Teaching Portfolio


Craig William Clarkson, Ph.D.




Curricular Analysis: Large Block Exams Result in Fatigue & Decreased Performance

Prior to 1996, our 2nd year course in Medical Pharmacology was taught between February and May, 2-3 hrs of lecture per day, with laboratories typically occurring on Tuesday & Thursday afternoons. Our course did not overlap with any other core courses, and was taught as a traditional "silo" course. During the 1996-97 academic year, we began to "integrate" our 2nd yr medical curriculum into thematic system-based blocks where topics in several specialties (Med Pharm, Path, Pathophysiology, Microbiology, Immunology, Clinical Diagnosis) were coordinated. As a result, in 1996-97 we moved ~25% of our Medical Pharmacology curriculum to the Fall block (Inflammation, Cancer Chemotherapy & Antimicrobials). The remainder of the course took place in March thru May after students had completed the Pathology course. The same design was used during the 1997-98 academic year as well.

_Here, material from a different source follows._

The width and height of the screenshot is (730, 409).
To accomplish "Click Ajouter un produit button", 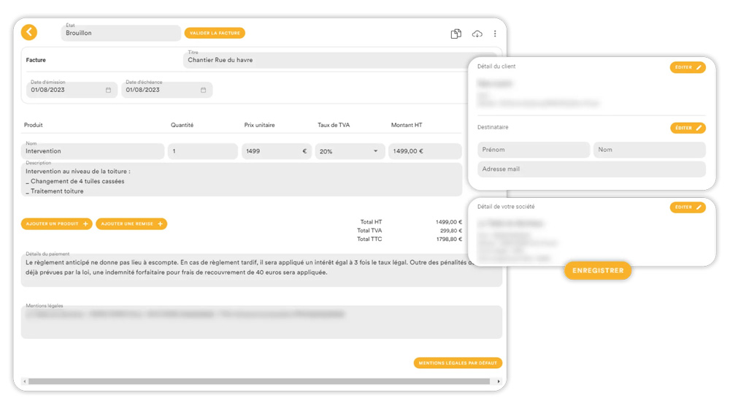I will pos(57,223).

During the 1998-1999 academic year the extent of curricular coordination & integration was increased further, and during the Spring of 1999 we conducted our first experiment where the content covered in all courses (e.g. Pathophysiology, Pathology & Medical Pharmacology) was assessed during a single “mega” exam given on a Friday morning. Because of the amount of material covered on the exam, this exam was very long (~160 questions), requiring ~4 hours for many students to complete. The questions from the different sub-disciplines were randomly arranged throughout the exam.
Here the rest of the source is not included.